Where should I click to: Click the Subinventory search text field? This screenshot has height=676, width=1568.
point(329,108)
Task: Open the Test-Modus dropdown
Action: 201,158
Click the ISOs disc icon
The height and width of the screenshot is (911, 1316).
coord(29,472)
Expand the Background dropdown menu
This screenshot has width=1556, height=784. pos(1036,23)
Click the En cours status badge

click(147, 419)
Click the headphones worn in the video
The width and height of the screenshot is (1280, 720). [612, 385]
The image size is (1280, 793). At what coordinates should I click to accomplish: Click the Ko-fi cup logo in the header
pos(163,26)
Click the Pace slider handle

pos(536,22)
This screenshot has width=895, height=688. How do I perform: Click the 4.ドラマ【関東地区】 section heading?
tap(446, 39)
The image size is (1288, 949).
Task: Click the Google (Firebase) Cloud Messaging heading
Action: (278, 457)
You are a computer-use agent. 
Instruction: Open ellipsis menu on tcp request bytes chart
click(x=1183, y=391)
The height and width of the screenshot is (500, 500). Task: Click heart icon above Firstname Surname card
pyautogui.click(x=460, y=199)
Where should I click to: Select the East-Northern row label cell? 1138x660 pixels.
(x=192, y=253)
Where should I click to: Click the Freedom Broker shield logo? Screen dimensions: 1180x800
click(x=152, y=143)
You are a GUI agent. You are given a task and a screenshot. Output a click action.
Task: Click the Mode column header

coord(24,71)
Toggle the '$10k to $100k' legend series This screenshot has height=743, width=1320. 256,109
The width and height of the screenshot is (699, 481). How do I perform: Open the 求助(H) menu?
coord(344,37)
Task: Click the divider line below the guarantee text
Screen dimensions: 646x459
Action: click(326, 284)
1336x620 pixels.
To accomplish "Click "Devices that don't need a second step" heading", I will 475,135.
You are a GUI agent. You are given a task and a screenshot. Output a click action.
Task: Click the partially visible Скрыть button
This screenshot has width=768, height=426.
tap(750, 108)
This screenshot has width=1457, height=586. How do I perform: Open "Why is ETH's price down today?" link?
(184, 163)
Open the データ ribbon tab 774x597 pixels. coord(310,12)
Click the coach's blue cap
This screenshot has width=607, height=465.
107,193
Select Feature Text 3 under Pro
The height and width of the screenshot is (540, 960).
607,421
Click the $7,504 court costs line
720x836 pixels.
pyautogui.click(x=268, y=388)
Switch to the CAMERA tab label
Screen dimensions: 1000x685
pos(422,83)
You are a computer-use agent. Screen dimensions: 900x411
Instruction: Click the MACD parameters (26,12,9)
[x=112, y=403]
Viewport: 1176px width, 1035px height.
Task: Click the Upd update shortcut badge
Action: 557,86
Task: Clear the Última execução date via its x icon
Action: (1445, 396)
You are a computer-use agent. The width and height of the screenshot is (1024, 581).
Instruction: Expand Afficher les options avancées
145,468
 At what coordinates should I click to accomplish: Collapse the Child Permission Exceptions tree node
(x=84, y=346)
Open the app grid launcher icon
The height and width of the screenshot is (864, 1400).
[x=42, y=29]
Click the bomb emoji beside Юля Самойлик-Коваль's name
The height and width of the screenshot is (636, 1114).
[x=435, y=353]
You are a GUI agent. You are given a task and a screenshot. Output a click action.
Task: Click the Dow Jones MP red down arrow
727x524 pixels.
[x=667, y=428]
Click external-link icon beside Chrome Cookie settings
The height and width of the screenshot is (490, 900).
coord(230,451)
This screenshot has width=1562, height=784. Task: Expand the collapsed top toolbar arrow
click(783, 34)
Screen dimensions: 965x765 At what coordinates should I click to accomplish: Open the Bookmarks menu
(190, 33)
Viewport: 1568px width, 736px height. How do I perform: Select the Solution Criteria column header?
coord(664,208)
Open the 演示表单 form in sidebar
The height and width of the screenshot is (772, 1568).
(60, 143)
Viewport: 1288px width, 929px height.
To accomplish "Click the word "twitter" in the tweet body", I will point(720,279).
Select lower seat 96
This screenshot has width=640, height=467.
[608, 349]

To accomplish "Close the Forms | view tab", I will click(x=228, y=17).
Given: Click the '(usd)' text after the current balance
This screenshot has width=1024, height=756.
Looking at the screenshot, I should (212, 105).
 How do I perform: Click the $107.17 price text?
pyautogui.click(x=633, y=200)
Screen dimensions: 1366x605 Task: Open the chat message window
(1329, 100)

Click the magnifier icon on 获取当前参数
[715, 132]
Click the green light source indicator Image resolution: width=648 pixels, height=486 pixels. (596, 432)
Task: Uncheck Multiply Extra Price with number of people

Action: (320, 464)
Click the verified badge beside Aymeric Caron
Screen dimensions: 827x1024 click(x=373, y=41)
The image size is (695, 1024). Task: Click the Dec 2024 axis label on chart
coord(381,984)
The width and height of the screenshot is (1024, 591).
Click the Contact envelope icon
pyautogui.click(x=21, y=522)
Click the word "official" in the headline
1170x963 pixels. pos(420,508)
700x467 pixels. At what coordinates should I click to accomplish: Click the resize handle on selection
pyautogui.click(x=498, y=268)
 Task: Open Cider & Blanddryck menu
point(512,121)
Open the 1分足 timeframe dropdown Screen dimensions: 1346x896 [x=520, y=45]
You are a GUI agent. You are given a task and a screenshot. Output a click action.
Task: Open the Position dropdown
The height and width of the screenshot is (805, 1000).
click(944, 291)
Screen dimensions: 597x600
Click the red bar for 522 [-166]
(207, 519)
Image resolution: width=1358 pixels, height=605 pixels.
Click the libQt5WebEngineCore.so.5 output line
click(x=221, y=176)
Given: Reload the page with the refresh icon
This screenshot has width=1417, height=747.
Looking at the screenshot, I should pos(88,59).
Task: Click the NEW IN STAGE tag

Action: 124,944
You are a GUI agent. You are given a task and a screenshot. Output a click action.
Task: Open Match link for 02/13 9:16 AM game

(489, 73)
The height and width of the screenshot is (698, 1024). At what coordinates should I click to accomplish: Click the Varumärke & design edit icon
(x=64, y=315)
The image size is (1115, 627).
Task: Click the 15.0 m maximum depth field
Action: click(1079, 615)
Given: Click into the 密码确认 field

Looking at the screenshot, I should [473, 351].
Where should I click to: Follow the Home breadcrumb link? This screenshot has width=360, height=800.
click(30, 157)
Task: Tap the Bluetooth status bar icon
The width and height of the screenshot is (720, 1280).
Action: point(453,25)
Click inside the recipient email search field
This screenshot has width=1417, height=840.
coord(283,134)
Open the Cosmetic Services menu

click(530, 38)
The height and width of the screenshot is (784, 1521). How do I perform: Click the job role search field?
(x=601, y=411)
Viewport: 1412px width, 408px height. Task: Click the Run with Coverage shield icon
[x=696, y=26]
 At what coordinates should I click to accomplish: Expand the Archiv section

____________________

Extract every one of the lines above and reproduce them word for word, with nothing added, dropped or altered.

### Result of this task
Where should I click to: Click the Subinventory search text field? This screenshot has height=676, width=1568.
point(329,108)
Task: Open the Test-Modus dropdown
Action: 201,158
Click the ISOs disc icon
The height and width of the screenshot is (911, 1316).
coord(29,472)
Expand the Background dropdown menu
This screenshot has width=1556, height=784. pos(1036,23)
Click the En cours status badge

click(147, 419)
Click the headphones worn in the video
The width and height of the screenshot is (1280, 720). [612, 385]
The image size is (1280, 793). At what coordinates should I click to accomplish: Click the Ko-fi cup logo in the header
pos(163,26)
Click the Pace slider handle

pos(536,22)
This screenshot has width=895, height=688. How do I perform: Click the 4.ドラマ【関東地区】 section heading?
tap(446, 39)
The image size is (1288, 949).
Task: Click the Google (Firebase) Cloud Messaging heading
Action: (278, 457)
You are a computer-use agent. 
Instruction: Open ellipsis menu on tcp request bytes chart
click(x=1183, y=391)
The height and width of the screenshot is (500, 500). Task: Click heart icon above Firstname Surname card
pyautogui.click(x=460, y=199)
Where should I click to: Select the East-Northern row label cell? 1138x660 pixels.
(x=192, y=253)
Where should I click to: Click the Freedom Broker shield logo? Screen dimensions: 1180x800
click(x=152, y=143)
You are a GUI agent. You are given a task and a screenshot. Output a click action.
Task: Click the Mode column header

coord(24,71)
Toggle the '$10k to $100k' legend series This screenshot has height=743, width=1320. 256,109
The width and height of the screenshot is (699, 481). How do I perform: Open the 求助(H) menu?
coord(344,37)
Task: Click the divider line below the guarantee text
Screen dimensions: 646x459
Action: click(326, 284)
1336x620 pixels.
To accomplish "Click "Devices that don't need a second step" heading", I will 475,135.
You are a GUI agent. You are given a task and a screenshot. Output a click action.
Task: Click the partially visible Скрыть button
This screenshot has width=768, height=426.
tap(750, 108)
This screenshot has width=1457, height=586. How do I perform: Open "Why is ETH's price down today?" link?
(184, 163)
Open the データ ribbon tab 774x597 pixels. coord(310,12)
Click the coach's blue cap
This screenshot has width=607, height=465.
107,193
Select Feature Text 3 under Pro
The height and width of the screenshot is (540, 960).
607,421
Click the $7,504 court costs line
720x836 pixels.
pyautogui.click(x=268, y=388)
Switch to the CAMERA tab label
Screen dimensions: 1000x685
pos(422,83)
You are a computer-use agent. Screen dimensions: 900x411
Instruction: Click the MACD parameters (26,12,9)
[x=112, y=403]
Viewport: 1176px width, 1035px height.
Task: Click the Upd update shortcut badge
Action: 557,86
Task: Clear the Última execução date via its x icon
Action: (1445, 396)
You are a computer-use agent. The width and height of the screenshot is (1024, 581).
Instruction: Expand Afficher les options avancées
145,468
 At what coordinates should I click to accomplish: Collapse the Child Permission Exceptions tree node
(x=84, y=346)
Open the app grid launcher icon
The height and width of the screenshot is (864, 1400).
[x=42, y=29]
Click the bomb emoji beside Юля Самойлик-Коваль's name
The height and width of the screenshot is (636, 1114).
[x=435, y=353]
You are a GUI agent. You are given a task and a screenshot. Output a click action.
Task: Click the Dow Jones MP red down arrow
727x524 pixels.
[x=667, y=428]
Click external-link icon beside Chrome Cookie settings
The height and width of the screenshot is (490, 900).
coord(230,451)
This screenshot has width=1562, height=784. Task: Expand the collapsed top toolbar arrow
click(783, 34)
Screen dimensions: 965x765 At what coordinates should I click to accomplish: Open the Bookmarks menu
(190, 33)
Viewport: 1568px width, 736px height. How do I perform: Select the Solution Criteria column header?
coord(664,208)
Open the 演示表单 form in sidebar
The height and width of the screenshot is (772, 1568).
(60, 143)
Viewport: 1288px width, 929px height.
To accomplish "Click the word "twitter" in the tweet body", I will point(720,279).
Select lower seat 96
This screenshot has width=640, height=467.
[608, 349]

To accomplish "Close the Forms | view tab", I will click(x=228, y=17).
Given: Click the '(usd)' text after the current balance
This screenshot has width=1024, height=756.
Looking at the screenshot, I should (212, 105).
 How do I perform: Click the $107.17 price text?
pyautogui.click(x=633, y=200)
Screen dimensions: 1366x605 Task: Open the chat message window
(1329, 100)

Click the magnifier icon on 获取当前参数
[715, 132]
Click the green light source indicator Image resolution: width=648 pixels, height=486 pixels. (596, 432)
Task: Uncheck Multiply Extra Price with number of people

Action: (320, 464)
Click the verified badge beside Aymeric Caron
Screen dimensions: 827x1024 click(x=373, y=41)
The image size is (695, 1024). Task: Click the Dec 2024 axis label on chart
coord(381,984)
The width and height of the screenshot is (1024, 591).
Click the Contact envelope icon
pyautogui.click(x=21, y=522)
Click the word "official" in the headline
1170x963 pixels. pos(420,508)
700x467 pixels. At what coordinates should I click to accomplish: Click the resize handle on selection
pyautogui.click(x=498, y=268)
 Task: Open Cider & Blanddryck menu
point(512,121)
Open the 1分足 timeframe dropdown Screen dimensions: 1346x896 [x=520, y=45]
You are a GUI agent. You are given a task and a screenshot. Output a click action.
Task: Open the Position dropdown
The height and width of the screenshot is (805, 1000).
click(944, 291)
Screen dimensions: 597x600
Click the red bar for 522 [-166]
(207, 519)
Image resolution: width=1358 pixels, height=605 pixels.
Click the libQt5WebEngineCore.so.5 output line
click(x=221, y=176)
Given: Reload the page with the refresh icon
This screenshot has width=1417, height=747.
Looking at the screenshot, I should pos(88,59).
Task: Click the NEW IN STAGE tag

Action: 124,944
You are a GUI agent. You are given a task and a screenshot. Output a click action.
Task: Open Match link for 02/13 9:16 AM game

(489, 73)
The height and width of the screenshot is (698, 1024). At what coordinates should I click to accomplish: Click the Varumärke & design edit icon
(x=64, y=315)
The image size is (1115, 627).
Task: Click the 15.0 m maximum depth field
Action: click(1079, 615)
Given: Click into the 密码确认 field

Looking at the screenshot, I should [473, 351].
Where should I click to: Follow the Home breadcrumb link? This screenshot has width=360, height=800.
click(30, 157)
Task: Tap the Bluetooth status bar icon
The width and height of the screenshot is (720, 1280).
Action: point(453,25)
Click inside the recipient email search field
This screenshot has width=1417, height=840.
coord(283,134)
Open the Cosmetic Services menu

click(530, 38)
The height and width of the screenshot is (784, 1521). How do I perform: Click the job role search field?
(x=601, y=411)
Viewport: 1412px width, 408px height. Task: Click the Run with Coverage shield icon
[x=696, y=26]
 At what coordinates should I click to accomplish: Expand the Archiv section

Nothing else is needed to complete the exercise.